UK pharma manufacturing output increased last year according to EEF, which says lower costs and a legacy of R&D investment will drive further growth in 2016.

Drug industry output - a measure of the volume of physical production not company revenues – increased 1% in 2015 according to analysis by group EEF and Oxford Economics. This is in marked contrast with the wider manufacturing sector that saw output fall 0.1%.

The reason for pharma’s resilience is that economic factors that have hurt other UK manufacturing industries since 2008 are outweighed by drug producers’ need to develop new products said EEF chief economist, Lee Hopley.

The performance of the pharmaceutical sector post crisis differed from other industries as it was less impacted by UK economics” she told us.

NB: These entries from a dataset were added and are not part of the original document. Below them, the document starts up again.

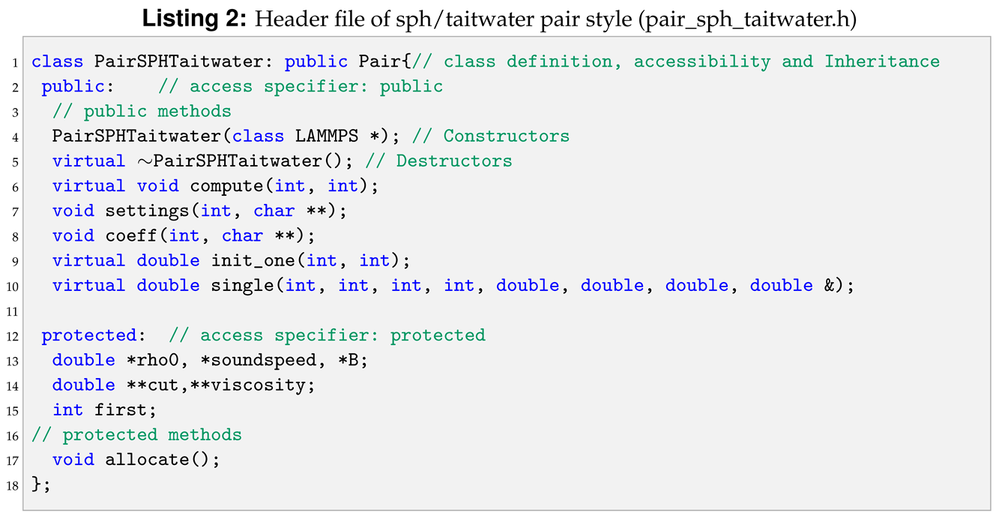
Task: Click the '// public methods' comment
Action: click(x=142, y=111)
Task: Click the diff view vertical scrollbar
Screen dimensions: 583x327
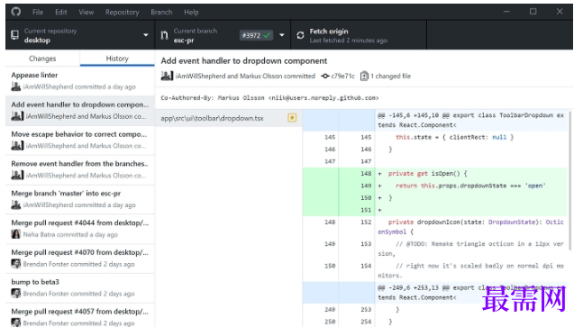Action: 569,181
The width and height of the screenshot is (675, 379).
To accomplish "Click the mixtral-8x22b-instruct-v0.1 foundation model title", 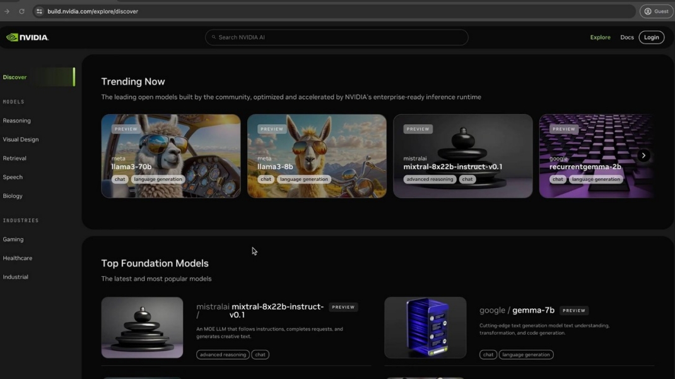I will [x=277, y=310].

Instead, drug industry dynamics were driven by the patent cliff which prompted companies to invest in R&D and to make acquisitions to refill pipelines.”

R&D legacy

At first glance the comments about R&D investment do not fit with recent cutbacks made by a number of big pharma firms.

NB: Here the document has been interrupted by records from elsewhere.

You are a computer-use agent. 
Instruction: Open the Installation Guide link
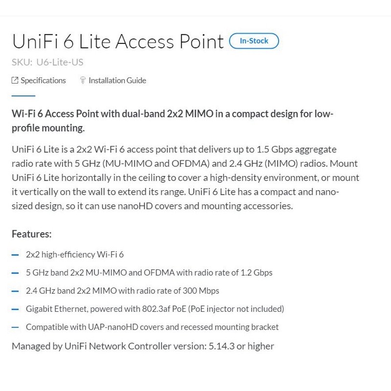pos(117,80)
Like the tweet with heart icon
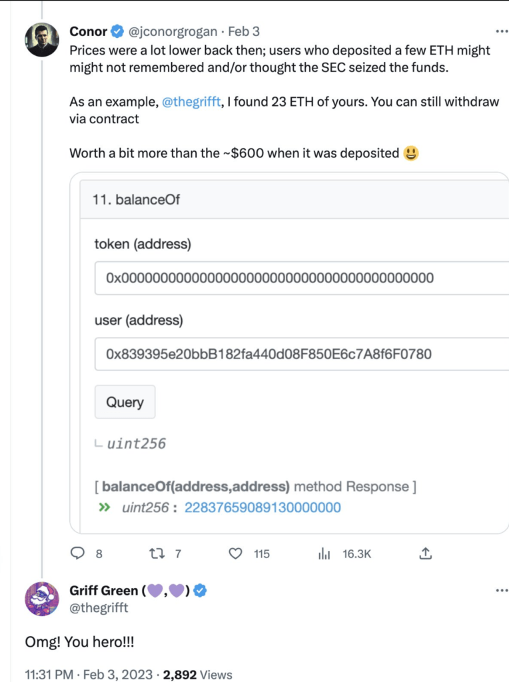Image resolution: width=509 pixels, height=682 pixels. 235,553
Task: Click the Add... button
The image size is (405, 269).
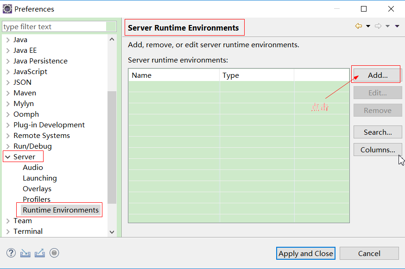Action: click(x=377, y=74)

For example, in the past few years both Pfizer and AstraZeneca have both shed research capacity in UK.

However, such cutbacks have fuelled the growth of start-up pharma companies. R&D efforts by such start-ups have caught the eye of larger firms whose need to find new products combined with their manufacturing capacity have driven the increase in output according to Hopley.

It is a legacy of the pharmaceutical industries investment in R&D, which has resulted in the formation of many start-up companies. Many of these smaller firms have been acquired by larger pharmaceutical companies with manufacturing operations in the UK which has increased the sector’s output.”

Growth in 2016

This upbeat take on UK pharma coincides with the publication of less positive data from the UK Office for National Statistics which show that drug industry manufacturing output was 4.9% lower in November than in October.

However, month-to-month variations are not uncommon. Pharma output in October was 2.5% higher than in September for example.

And, for Hopley, the factors that helped pharma to buck the wider trend of manufacturing output decline in 2015 will still hold true this year.

Looking to 2016 the drivers of growth in the UK will be a continuation of the positive trends in 2015” she said, adding that “companies capitalising on past investments in facilities and R&D, solid domestic demand from the healthcare sector and also the pharmaceutical sector’s success in export markets."